**Your assignment:**
For each entry below, output it exactly as it stands.

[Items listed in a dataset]
------------------------------------------------------------------------
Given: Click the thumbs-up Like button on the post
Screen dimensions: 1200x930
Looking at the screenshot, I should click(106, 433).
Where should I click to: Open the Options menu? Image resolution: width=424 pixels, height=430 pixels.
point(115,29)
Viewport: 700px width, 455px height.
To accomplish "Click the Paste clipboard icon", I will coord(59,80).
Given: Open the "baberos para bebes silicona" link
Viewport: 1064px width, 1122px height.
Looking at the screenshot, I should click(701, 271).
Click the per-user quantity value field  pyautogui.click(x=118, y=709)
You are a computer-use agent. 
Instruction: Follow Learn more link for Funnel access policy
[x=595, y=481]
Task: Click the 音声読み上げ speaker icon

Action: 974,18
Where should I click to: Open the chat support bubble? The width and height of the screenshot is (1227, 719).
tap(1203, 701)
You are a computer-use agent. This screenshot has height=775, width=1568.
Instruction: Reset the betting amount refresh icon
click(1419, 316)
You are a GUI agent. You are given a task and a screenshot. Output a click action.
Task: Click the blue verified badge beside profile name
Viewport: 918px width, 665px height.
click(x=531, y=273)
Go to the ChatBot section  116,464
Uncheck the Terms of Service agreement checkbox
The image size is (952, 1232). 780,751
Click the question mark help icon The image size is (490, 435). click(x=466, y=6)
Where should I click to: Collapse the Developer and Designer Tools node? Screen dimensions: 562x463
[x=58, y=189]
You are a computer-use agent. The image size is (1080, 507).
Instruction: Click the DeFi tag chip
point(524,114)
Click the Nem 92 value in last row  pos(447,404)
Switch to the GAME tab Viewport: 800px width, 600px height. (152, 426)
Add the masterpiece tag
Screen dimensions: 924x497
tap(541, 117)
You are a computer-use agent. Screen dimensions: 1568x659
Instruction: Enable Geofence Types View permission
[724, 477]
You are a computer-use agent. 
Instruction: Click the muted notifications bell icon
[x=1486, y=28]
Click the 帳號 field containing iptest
------------------------------------------------------------------------
**Reply:**
Given: Click the thumbs-up Like button on the post
Screen dimensions: 1200x930
Looking at the screenshot, I should click(106, 433).
Where should I click to: Open the Options menu? Image resolution: width=424 pixels, height=430 pixels.
point(115,29)
Viewport: 700px width, 455px height.
To accomplish "Click the Paste clipboard icon", I will coord(59,80).
Given: Open the "baberos para bebes silicona" link
Viewport: 1064px width, 1122px height.
Looking at the screenshot, I should click(701, 271).
Click the per-user quantity value field  pyautogui.click(x=118, y=709)
You are a computer-use agent. 
Instruction: Follow Learn more link for Funnel access policy
[x=595, y=481]
Task: Click the 音声読み上げ speaker icon

Action: 974,18
Where should I click to: Open the chat support bubble? The width and height of the screenshot is (1227, 719).
tap(1203, 701)
You are a computer-use agent. This screenshot has height=775, width=1568.
Instruction: Reset the betting amount refresh icon
click(1419, 316)
You are a GUI agent. You are given a task and a screenshot. Output a click action.
Task: Click the blue verified badge beside profile name
Viewport: 918px width, 665px height.
click(x=531, y=273)
Go to the ChatBot section  116,464
Uncheck the Terms of Service agreement checkbox
The image size is (952, 1232). 780,751
Click the question mark help icon The image size is (490, 435). click(x=466, y=6)
Where should I click to: Collapse the Developer and Designer Tools node? Screen dimensions: 562x463
[x=58, y=189]
You are a computer-use agent. The image size is (1080, 507).
Instruction: Click the DeFi tag chip
point(524,114)
Click the Nem 92 value in last row  pos(447,404)
Switch to the GAME tab Viewport: 800px width, 600px height. (152, 426)
Add the masterpiece tag
Screen dimensions: 924x497
tap(541, 117)
You are a computer-use agent. Screen dimensions: 1568x659
Instruction: Enable Geofence Types View permission
[724, 477]
You are a computer-use agent. 
Instruction: Click the muted notifications bell icon
[x=1486, y=28]
Click the 帳號 field containing iptest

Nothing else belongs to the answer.